== Segment start ==
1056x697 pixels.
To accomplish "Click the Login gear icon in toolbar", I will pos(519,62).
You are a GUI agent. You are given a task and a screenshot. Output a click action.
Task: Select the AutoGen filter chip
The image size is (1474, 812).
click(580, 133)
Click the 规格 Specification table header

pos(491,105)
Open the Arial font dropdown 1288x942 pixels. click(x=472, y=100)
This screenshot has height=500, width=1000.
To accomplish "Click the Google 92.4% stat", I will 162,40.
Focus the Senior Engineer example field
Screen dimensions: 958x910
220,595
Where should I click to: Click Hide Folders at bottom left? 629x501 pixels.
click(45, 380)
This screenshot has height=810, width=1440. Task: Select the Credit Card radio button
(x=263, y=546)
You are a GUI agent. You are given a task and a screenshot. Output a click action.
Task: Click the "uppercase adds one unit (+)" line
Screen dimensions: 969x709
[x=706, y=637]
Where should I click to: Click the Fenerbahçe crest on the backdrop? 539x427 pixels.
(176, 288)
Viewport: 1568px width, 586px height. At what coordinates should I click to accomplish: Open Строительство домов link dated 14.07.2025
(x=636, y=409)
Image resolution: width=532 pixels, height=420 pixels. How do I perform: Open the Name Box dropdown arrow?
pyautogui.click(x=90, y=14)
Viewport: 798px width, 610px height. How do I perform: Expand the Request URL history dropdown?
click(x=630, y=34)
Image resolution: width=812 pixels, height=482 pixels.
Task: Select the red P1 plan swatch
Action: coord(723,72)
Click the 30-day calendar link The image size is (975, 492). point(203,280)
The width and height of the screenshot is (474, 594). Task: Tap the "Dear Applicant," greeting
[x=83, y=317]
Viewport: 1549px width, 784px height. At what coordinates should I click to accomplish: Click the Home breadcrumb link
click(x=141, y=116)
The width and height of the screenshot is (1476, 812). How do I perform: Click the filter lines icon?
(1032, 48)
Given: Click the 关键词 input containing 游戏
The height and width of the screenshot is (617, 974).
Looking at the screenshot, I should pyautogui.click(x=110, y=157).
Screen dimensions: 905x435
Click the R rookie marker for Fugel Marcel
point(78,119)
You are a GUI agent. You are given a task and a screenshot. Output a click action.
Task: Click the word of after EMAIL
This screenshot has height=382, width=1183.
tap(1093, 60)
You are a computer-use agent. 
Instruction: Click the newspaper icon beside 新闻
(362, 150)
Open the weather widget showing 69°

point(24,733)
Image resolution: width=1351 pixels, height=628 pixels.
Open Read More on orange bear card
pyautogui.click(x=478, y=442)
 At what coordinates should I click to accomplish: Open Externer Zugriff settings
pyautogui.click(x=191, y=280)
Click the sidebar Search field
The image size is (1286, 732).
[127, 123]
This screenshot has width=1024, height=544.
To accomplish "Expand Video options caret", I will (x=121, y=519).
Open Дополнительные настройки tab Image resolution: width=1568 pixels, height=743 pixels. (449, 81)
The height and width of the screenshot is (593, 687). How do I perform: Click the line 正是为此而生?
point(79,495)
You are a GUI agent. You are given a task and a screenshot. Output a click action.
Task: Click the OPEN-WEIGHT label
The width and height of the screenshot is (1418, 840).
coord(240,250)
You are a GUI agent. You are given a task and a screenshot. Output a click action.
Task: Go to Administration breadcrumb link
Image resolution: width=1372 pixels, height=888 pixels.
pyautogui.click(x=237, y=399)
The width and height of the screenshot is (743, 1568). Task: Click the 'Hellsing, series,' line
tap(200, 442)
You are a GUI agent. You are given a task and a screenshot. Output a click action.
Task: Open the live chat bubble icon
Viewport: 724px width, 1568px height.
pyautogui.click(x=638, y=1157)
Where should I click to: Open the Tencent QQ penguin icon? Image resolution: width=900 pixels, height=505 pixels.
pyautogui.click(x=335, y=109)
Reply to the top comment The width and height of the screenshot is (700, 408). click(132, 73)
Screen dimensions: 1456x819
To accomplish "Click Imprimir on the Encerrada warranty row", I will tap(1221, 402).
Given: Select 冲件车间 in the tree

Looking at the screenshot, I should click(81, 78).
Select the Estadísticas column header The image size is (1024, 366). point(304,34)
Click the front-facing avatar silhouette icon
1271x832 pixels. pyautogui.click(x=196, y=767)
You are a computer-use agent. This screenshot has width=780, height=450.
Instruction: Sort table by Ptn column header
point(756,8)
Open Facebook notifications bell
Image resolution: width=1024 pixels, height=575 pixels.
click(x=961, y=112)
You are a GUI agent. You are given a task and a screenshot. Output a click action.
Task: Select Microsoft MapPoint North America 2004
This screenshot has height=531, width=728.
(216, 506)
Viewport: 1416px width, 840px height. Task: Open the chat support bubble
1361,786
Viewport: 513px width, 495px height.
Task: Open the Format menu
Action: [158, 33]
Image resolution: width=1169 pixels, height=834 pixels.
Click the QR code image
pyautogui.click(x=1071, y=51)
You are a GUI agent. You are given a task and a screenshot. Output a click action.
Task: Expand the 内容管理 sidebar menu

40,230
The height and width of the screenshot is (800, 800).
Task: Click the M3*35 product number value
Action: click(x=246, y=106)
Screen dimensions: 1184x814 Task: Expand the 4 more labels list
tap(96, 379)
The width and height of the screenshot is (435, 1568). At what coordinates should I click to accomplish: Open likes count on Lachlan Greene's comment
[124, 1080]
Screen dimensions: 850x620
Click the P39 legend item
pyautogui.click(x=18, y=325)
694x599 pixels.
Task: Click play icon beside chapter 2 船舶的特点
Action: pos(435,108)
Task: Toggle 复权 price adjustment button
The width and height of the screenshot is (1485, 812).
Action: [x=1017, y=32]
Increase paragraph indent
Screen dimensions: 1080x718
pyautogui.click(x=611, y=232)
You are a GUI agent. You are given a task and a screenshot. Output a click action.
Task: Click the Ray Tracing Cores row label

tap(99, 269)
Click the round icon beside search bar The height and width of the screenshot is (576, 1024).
== Segment end ==
## DIRECTIONS FOR THIS TASK
Reproduce each entry above without a single difference.

## TASK RESULT
1056x697 pixels.
To accomplish "Click the Login gear icon in toolbar", I will pos(519,62).
You are a GUI agent. You are given a task and a screenshot. Output a click action.
Task: Select the AutoGen filter chip
The image size is (1474, 812).
click(580, 133)
Click the 规格 Specification table header

pos(491,105)
Open the Arial font dropdown 1288x942 pixels. click(x=472, y=100)
This screenshot has height=500, width=1000.
To accomplish "Click the Google 92.4% stat", I will 162,40.
Focus the Senior Engineer example field
Screen dimensions: 958x910
220,595
Where should I click to: Click Hide Folders at bottom left? 629x501 pixels.
click(45, 380)
This screenshot has height=810, width=1440. Task: Select the Credit Card radio button
(x=263, y=546)
You are a GUI agent. You are given a task and a screenshot. Output a click action.
Task: Click the "uppercase adds one unit (+)" line
Screen dimensions: 969x709
[x=706, y=637]
Where should I click to: Click the Fenerbahçe crest on the backdrop? 539x427 pixels.
(176, 288)
Viewport: 1568px width, 586px height. At what coordinates should I click to accomplish: Open Строительство домов link dated 14.07.2025
(x=636, y=409)
Image resolution: width=532 pixels, height=420 pixels. How do I perform: Open the Name Box dropdown arrow?
pyautogui.click(x=90, y=14)
Viewport: 798px width, 610px height. How do I perform: Expand the Request URL history dropdown?
click(x=630, y=34)
Image resolution: width=812 pixels, height=482 pixels.
Task: Select the red P1 plan swatch
Action: coord(723,72)
Click the 30-day calendar link The image size is (975, 492). point(203,280)
The width and height of the screenshot is (474, 594). Task: Tap the "Dear Applicant," greeting
[x=83, y=317]
Viewport: 1549px width, 784px height. At what coordinates should I click to accomplish: Click the Home breadcrumb link
click(x=141, y=116)
The width and height of the screenshot is (1476, 812). How do I perform: Click the filter lines icon?
(1032, 48)
Given: Click the 关键词 input containing 游戏
The height and width of the screenshot is (617, 974).
Looking at the screenshot, I should pyautogui.click(x=110, y=157).
Screen dimensions: 905x435
Click the R rookie marker for Fugel Marcel
point(78,119)
You are a GUI agent. You are given a task and a screenshot. Output a click action.
Task: Click the word of after EMAIL
This screenshot has height=382, width=1183.
tap(1093, 60)
You are a computer-use agent. 
Instruction: Click the newspaper icon beside 新闻
(362, 150)
Open the weather widget showing 69°

point(24,733)
Image resolution: width=1351 pixels, height=628 pixels.
Open Read More on orange bear card
pyautogui.click(x=478, y=442)
 At what coordinates should I click to accomplish: Open Externer Zugriff settings
pyautogui.click(x=191, y=280)
Click the sidebar Search field
The image size is (1286, 732).
[127, 123]
This screenshot has width=1024, height=544.
To accomplish "Expand Video options caret", I will (x=121, y=519).
Open Дополнительные настройки tab Image resolution: width=1568 pixels, height=743 pixels. (449, 81)
The height and width of the screenshot is (593, 687). How do I perform: Click the line 正是为此而生?
point(79,495)
You are a GUI agent. You are given a task and a screenshot. Output a click action.
Task: Click the OPEN-WEIGHT label
The width and height of the screenshot is (1418, 840).
coord(240,250)
You are a GUI agent. You are given a task and a screenshot. Output a click action.
Task: Go to Administration breadcrumb link
Image resolution: width=1372 pixels, height=888 pixels.
pyautogui.click(x=237, y=399)
The width and height of the screenshot is (743, 1568). Task: Click the 'Hellsing, series,' line
tap(200, 442)
You are a GUI agent. You are given a task and a screenshot. Output a click action.
Task: Open the live chat bubble icon
Viewport: 724px width, 1568px height.
pyautogui.click(x=638, y=1157)
Where should I click to: Open the Tencent QQ penguin icon? Image resolution: width=900 pixels, height=505 pixels.
pyautogui.click(x=335, y=109)
Reply to the top comment The width and height of the screenshot is (700, 408). click(132, 73)
Screen dimensions: 1456x819
To accomplish "Click Imprimir on the Encerrada warranty row", I will tap(1221, 402).
Given: Select 冲件车间 in the tree

Looking at the screenshot, I should click(81, 78).
Select the Estadísticas column header The image size is (1024, 366). point(304,34)
Click the front-facing avatar silhouette icon
1271x832 pixels. pyautogui.click(x=196, y=767)
You are a computer-use agent. This screenshot has width=780, height=450.
Instruction: Sort table by Ptn column header
point(756,8)
Open Facebook notifications bell
Image resolution: width=1024 pixels, height=575 pixels.
click(x=961, y=112)
You are a GUI agent. You are given a task and a screenshot. Output a click action.
Task: Select Microsoft MapPoint North America 2004
This screenshot has height=531, width=728.
(216, 506)
Viewport: 1416px width, 840px height. Task: Open the chat support bubble
1361,786
Viewport: 513px width, 495px height.
Task: Open the Format menu
Action: [158, 33]
Image resolution: width=1169 pixels, height=834 pixels.
Click the QR code image
pyautogui.click(x=1071, y=51)
You are a GUI agent. You are given a task and a screenshot. Output a click action.
Task: Expand the 内容管理 sidebar menu

40,230
The height and width of the screenshot is (800, 800).
Task: Click the M3*35 product number value
Action: click(x=246, y=106)
Screen dimensions: 1184x814 Task: Expand the 4 more labels list
tap(96, 379)
The width and height of the screenshot is (435, 1568). At what coordinates should I click to accomplish: Open likes count on Lachlan Greene's comment
[124, 1080]
Screen dimensions: 850x620
Click the P39 legend item
pyautogui.click(x=18, y=325)
694x599 pixels.
Task: Click play icon beside chapter 2 船舶的特点
Action: pos(435,108)
Task: Toggle 复权 price adjustment button
The width and height of the screenshot is (1485, 812).
Action: [x=1017, y=32]
Increase paragraph indent
Screen dimensions: 1080x718
pyautogui.click(x=611, y=232)
You are a GUI agent. You are given a task and a screenshot. Output a click action.
Task: Click the Ray Tracing Cores row label

tap(99, 269)
Click the round icon beside search bar The height and width of the screenshot is (576, 1024).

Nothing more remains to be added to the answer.